Work task: Each record must appear in the answer exactly as given.

Material provided:
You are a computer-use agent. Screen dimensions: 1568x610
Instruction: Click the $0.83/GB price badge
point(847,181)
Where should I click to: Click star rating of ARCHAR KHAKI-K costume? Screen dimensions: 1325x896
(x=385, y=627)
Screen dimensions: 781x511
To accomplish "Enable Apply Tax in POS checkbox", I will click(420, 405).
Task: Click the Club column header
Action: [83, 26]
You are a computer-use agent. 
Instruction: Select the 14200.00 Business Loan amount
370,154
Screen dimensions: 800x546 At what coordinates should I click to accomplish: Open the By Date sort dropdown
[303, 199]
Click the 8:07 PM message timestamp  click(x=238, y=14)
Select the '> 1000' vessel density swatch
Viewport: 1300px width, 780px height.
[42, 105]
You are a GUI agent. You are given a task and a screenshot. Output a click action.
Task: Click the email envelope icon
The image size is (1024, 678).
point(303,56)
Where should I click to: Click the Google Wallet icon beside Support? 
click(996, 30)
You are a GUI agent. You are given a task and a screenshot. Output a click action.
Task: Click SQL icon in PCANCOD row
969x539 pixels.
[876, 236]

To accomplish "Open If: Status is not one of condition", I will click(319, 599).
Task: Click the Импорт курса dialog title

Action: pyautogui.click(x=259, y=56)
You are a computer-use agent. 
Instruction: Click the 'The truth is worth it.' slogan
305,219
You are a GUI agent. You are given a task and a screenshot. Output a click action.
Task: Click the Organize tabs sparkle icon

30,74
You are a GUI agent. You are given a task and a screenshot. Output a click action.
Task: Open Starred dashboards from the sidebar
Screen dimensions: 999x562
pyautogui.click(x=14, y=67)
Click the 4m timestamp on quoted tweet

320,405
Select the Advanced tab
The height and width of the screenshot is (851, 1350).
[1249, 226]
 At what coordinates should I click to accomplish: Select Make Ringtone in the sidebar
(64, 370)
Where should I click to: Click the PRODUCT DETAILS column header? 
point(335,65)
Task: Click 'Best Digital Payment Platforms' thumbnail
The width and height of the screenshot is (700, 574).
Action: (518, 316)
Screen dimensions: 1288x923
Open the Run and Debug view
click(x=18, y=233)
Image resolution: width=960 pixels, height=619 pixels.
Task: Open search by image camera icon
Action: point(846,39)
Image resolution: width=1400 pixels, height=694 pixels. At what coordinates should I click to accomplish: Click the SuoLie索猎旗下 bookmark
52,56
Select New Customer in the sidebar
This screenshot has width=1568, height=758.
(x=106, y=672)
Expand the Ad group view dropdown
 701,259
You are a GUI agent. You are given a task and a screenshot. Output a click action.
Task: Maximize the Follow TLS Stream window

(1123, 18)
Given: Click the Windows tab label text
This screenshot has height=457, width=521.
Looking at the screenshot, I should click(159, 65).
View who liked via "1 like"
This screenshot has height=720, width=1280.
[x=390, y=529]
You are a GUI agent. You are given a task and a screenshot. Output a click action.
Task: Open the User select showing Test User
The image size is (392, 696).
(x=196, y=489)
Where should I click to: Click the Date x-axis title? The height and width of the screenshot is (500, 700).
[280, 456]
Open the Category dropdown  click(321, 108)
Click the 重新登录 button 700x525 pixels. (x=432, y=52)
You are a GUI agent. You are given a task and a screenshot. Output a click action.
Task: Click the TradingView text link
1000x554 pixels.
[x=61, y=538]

Reply to the task:
You are a computer-use agent. Screen dimensions: 1568x610
Instruction: Click the $0.83/GB price badge
point(847,181)
Where should I click to: Click star rating of ARCHAR KHAKI-K costume? Screen dimensions: 1325x896
(x=385, y=627)
Screen dimensions: 781x511
To accomplish "Enable Apply Tax in POS checkbox", I will click(420, 405).
Task: Click the Club column header
Action: [83, 26]
You are a computer-use agent. 
Instruction: Select the 14200.00 Business Loan amount
370,154
Screen dimensions: 800x546 At what coordinates should I click to accomplish: Open the By Date sort dropdown
[303, 199]
Click the 8:07 PM message timestamp  click(x=238, y=14)
Select the '> 1000' vessel density swatch
Viewport: 1300px width, 780px height.
[42, 105]
You are a GUI agent. You are given a task and a screenshot. Output a click action.
Task: Click the email envelope icon
The image size is (1024, 678).
point(303,56)
Where should I click to: Click the Google Wallet icon beside Support? 
click(996, 30)
You are a GUI agent. You are given a task and a screenshot. Output a click action.
Task: Click SQL icon in PCANCOD row
969x539 pixels.
[876, 236]

To accomplish "Open If: Status is not one of condition", I will click(319, 599).
Task: Click the Импорт курса dialog title

Action: pyautogui.click(x=259, y=56)
You are a computer-use agent. 
Instruction: Click the 'The truth is worth it.' slogan
305,219
You are a GUI agent. You are given a task and a screenshot. Output a click action.
Task: Click the Organize tabs sparkle icon

30,74
You are a GUI agent. You are given a task and a screenshot. Output a click action.
Task: Open Starred dashboards from the sidebar
Screen dimensions: 999x562
pyautogui.click(x=14, y=67)
Click the 4m timestamp on quoted tweet

320,405
Select the Advanced tab
The height and width of the screenshot is (851, 1350).
[1249, 226]
 At what coordinates should I click to accomplish: Select Make Ringtone in the sidebar
(64, 370)
Where should I click to: Click the PRODUCT DETAILS column header? 
point(335,65)
Task: Click 'Best Digital Payment Platforms' thumbnail
The width and height of the screenshot is (700, 574).
Action: (518, 316)
Screen dimensions: 1288x923
Open the Run and Debug view
click(x=18, y=233)
Image resolution: width=960 pixels, height=619 pixels.
Task: Open search by image camera icon
Action: point(846,39)
Image resolution: width=1400 pixels, height=694 pixels. At what coordinates should I click to accomplish: Click the SuoLie索猎旗下 bookmark
52,56
Select New Customer in the sidebar
This screenshot has width=1568, height=758.
(x=106, y=672)
Expand the Ad group view dropdown
 701,259
You are a GUI agent. You are given a task and a screenshot. Output a click action.
Task: Maximize the Follow TLS Stream window

(1123, 18)
Given: Click the Windows tab label text
This screenshot has height=457, width=521.
Looking at the screenshot, I should click(159, 65).
View who liked via "1 like"
This screenshot has height=720, width=1280.
[x=390, y=529]
You are a GUI agent. You are given a task and a screenshot. Output a click action.
Task: Open the User select showing Test User
The image size is (392, 696).
(x=196, y=489)
Where should I click to: Click the Date x-axis title? The height and width of the screenshot is (500, 700).
[280, 456]
Open the Category dropdown  click(321, 108)
Click the 重新登录 button 700x525 pixels. (x=432, y=52)
You are a GUI agent. You are given a task and a screenshot. Output a click action.
Task: Click the TradingView text link
1000x554 pixels.
[x=61, y=538]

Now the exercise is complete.